Ce n’est pas le césar, c’est le penseur qui peut dire en expirant : Deus fio. Tant qu’il est un homme, sa chair s’interpose entre les autres hommes et lui. La chair est nuage sur le génie. La mort, cette immense lumière, survient, et pénètre cet homme de son aurore. Plus de chair, plus de matière, plus d’ombre. L’inconnu qu’il avait en lui se manifeste et rayonne. Pour qu’un esprit donne toute sa clarté, il lui faut la mort. L’éblouissement du genre humain commence quand ce qui était un génie devient une âme. Un livre où il y a du fantôme est irrésistible.

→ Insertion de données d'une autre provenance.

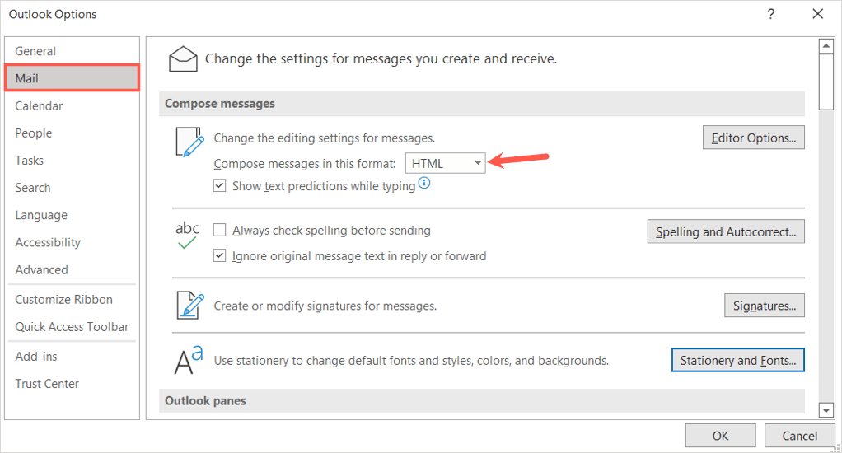Click the signature page-and-pen icon

[x=189, y=306]
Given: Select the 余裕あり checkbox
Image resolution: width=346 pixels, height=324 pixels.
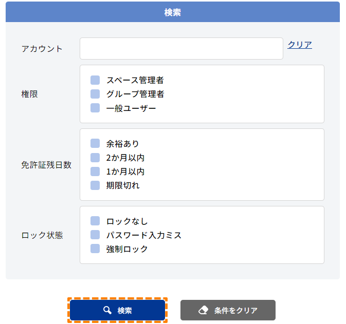Looking at the screenshot, I should click(x=95, y=143).
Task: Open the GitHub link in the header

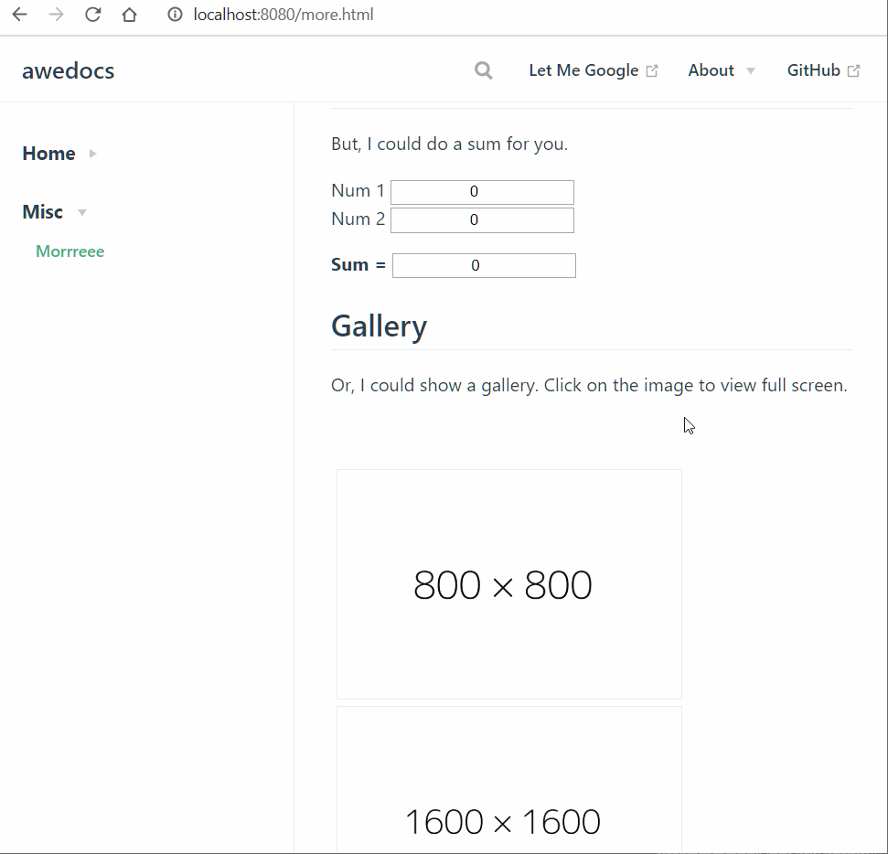Action: (817, 69)
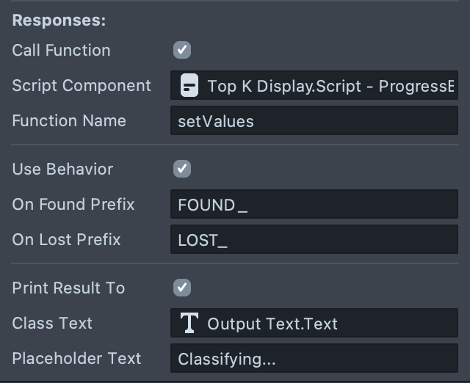This screenshot has width=470, height=383.
Task: Click the Function Name label
Action: (x=69, y=120)
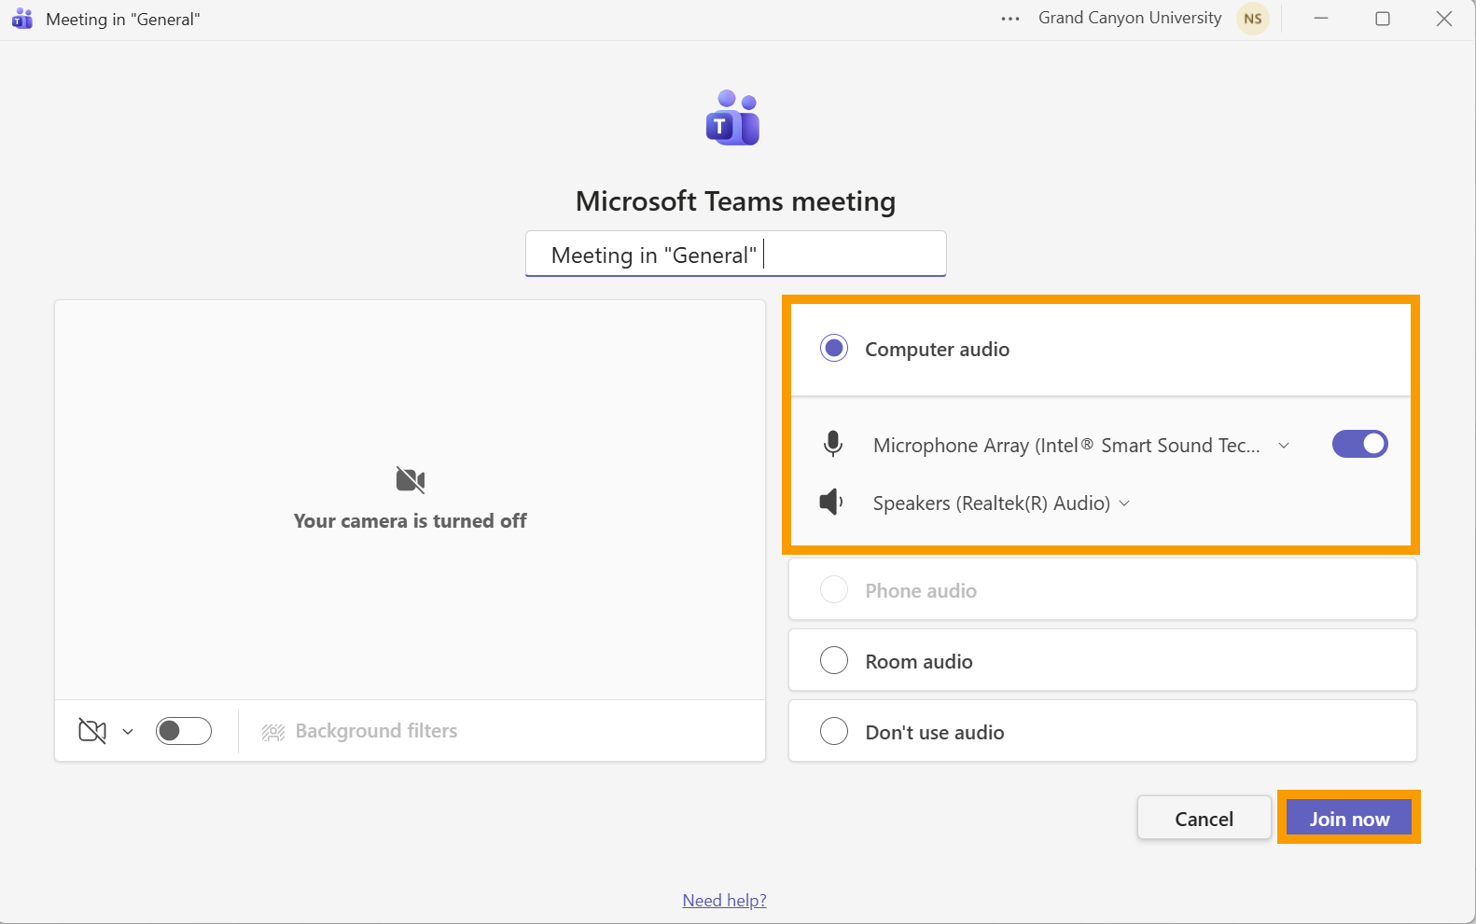Open the three-dots more options menu
This screenshot has width=1476, height=924.
point(1010,19)
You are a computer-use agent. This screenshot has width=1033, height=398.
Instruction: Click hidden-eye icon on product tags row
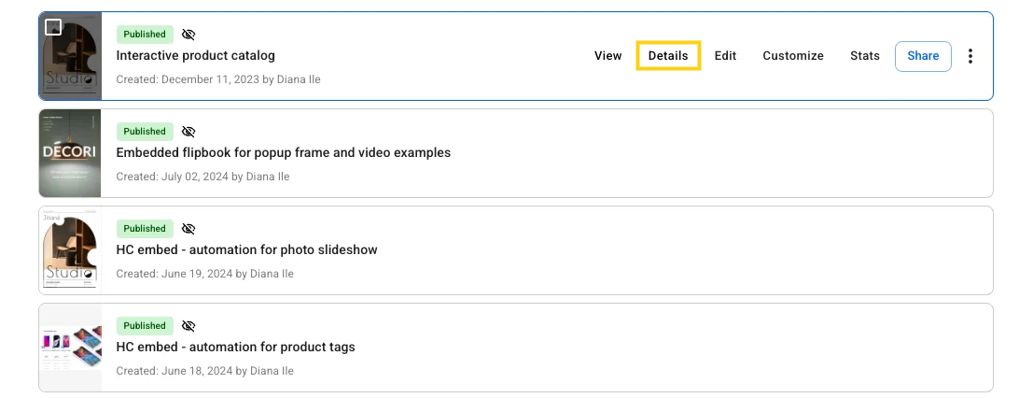(x=188, y=326)
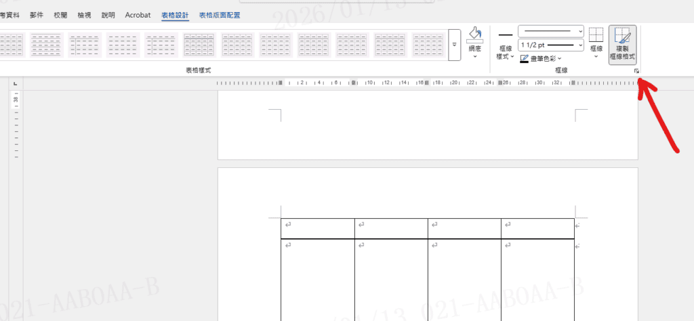Open the 網底 shading dropdown arrow
The width and height of the screenshot is (694, 321).
[x=474, y=57]
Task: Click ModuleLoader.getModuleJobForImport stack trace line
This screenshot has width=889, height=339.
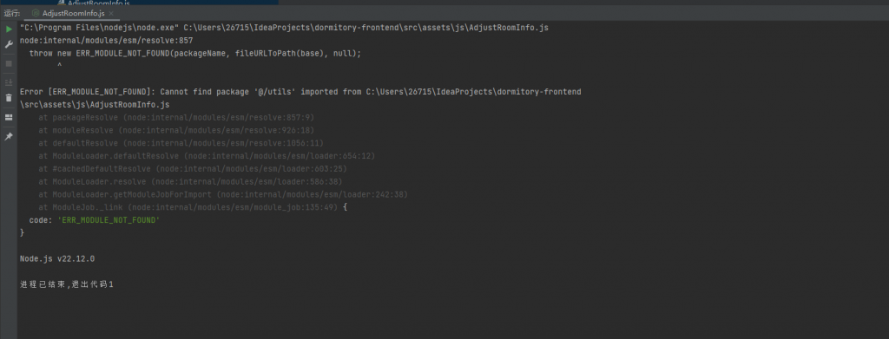Action: click(x=223, y=194)
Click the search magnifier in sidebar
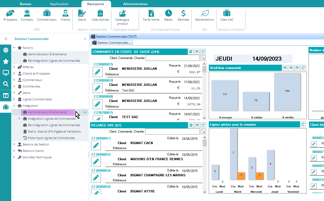 (x=6, y=84)
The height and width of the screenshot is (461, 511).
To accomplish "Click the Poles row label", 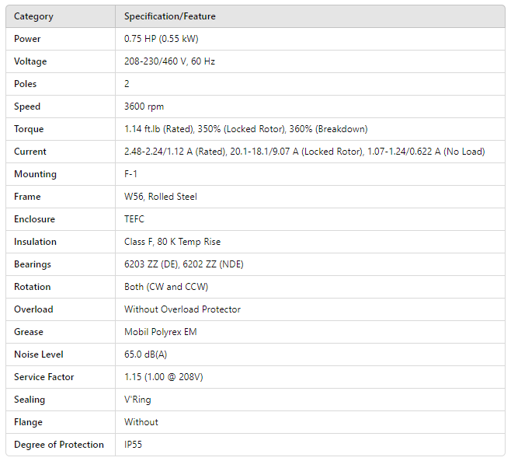I will tap(26, 84).
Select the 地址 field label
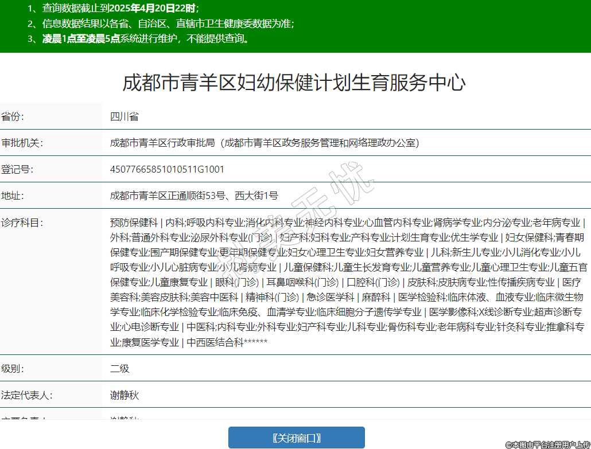Viewport: 591px width, 449px height. [x=13, y=196]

Qui est vivant ne paraît pas désintéressé. On se défie de lui. On le conteste parce qu’on le coudoie. Être un vivant, et être un génie, c’est trop. Cela va et vient comme vous, cela marche sur la terre, cela pèse, cela offusque, cela obstrue. Il semble qu’il y ait de l’importunité dans une trop grande présence. Les hommes ne trouvent pas cet homme-là assez leur semblable. Nous l’avons dit déjà, ils lui en veulent. Quel est ce privilégié ? Ce fonctionnaire-là n’est point destituable. La persécution l’augmente, la décapitation le couronne. On ne peut rien contre lui, rien pour lui, rien sur lui. Il est responsable, mais pas devant vous. Il a ses instructions.